== SELECTED EXTRACT

# Inspection - When the stopwatch is reset



## Genius4Jesus (Nov 8, 2014)

I am creating this thread to address a possible problem. 

I notice in official WCA competitions as soon as a competitor places their hands on the StackMat timer, most judges stop and reset the stopwatch. This poses a problem as many people will: a) Take their hands off the StackMat timer, reset it, and inspect for more time. OR b) Keep their hands on the timer and keep inspecting by moving their head around the puzzle.

This can allow people to accidentally or (hopefully not) purposely get extra inspection time, as the judge has no idea if they have gone over the 15 second inspection time. Therefore, I propose that judges should stop and reset the stopwatch, _after_ the competitor turns the puzzle.


----------



## Julian (Nov 8, 2014)

Well they're supposed to. If a judge does this for my solve (occasionally to decently often) I let them know afterwords.


----------



## Ranzha (Nov 8, 2014)

The judge should stop the inspection timer when the Stackmat timer starts.
Reset can happen anytime between then and the start of the next competitor's inspection phase.


----------



## Dene (Nov 8, 2014)

As the two above me have said, the procedure described in the OP is incorrect. I see it plenty enough, but it shouldn't happen. Judges shouldn't stop the stopwatch until the solving phase has started and there is no inspection-time penalty to apply.

====

### PROBLEM DESCRIPTION
Carry on the forum thread about when judges should reset the inspection stopwatch, picking up after the last post.

== MATERIAL PROVIDED

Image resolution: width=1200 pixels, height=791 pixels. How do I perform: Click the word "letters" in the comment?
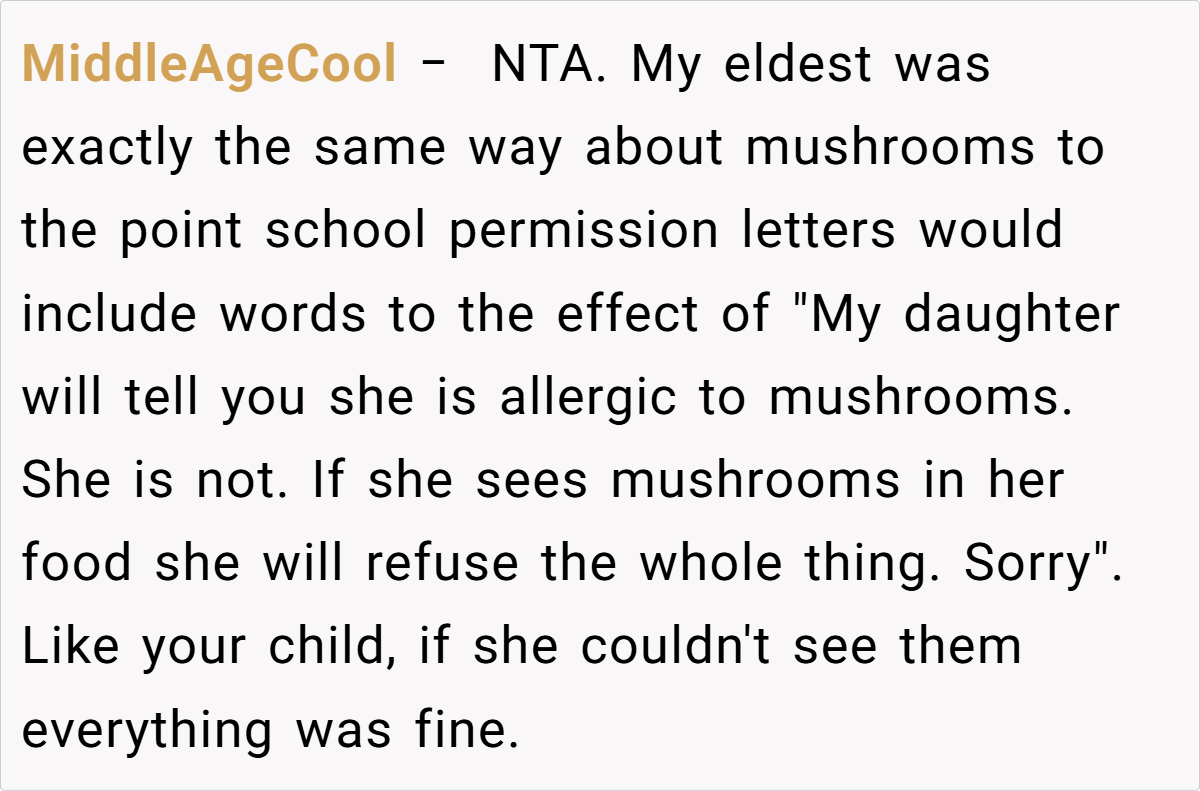(818, 231)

====

### TASK RESPONSE
----------



## goodatthis (Nov 8, 2014)

Sometimes judges will not do what they're supposed to. Heck, I've even seen judges not even start the stopwatch.


----------



## kcl (Nov 9, 2014)

I don't even stop it until the solve is over for this reason. The beep is a possible distraction if they already started, and it doesn't hurt anything to let it run.


----------



## sneaklyfox (Nov 9, 2014)

Maybe one problem is that the judge is trying to stop the timer when the stackmat timer starts (solving begins) but when the competitor takes hands off the timer because he realizes it needs to be reset the judge mistakenly thought it was the start of the solve (since the hands were taken off the timer).


----------



## Randomno (Nov 10, 2014)

I was trying to remember this when I judged... think I managed.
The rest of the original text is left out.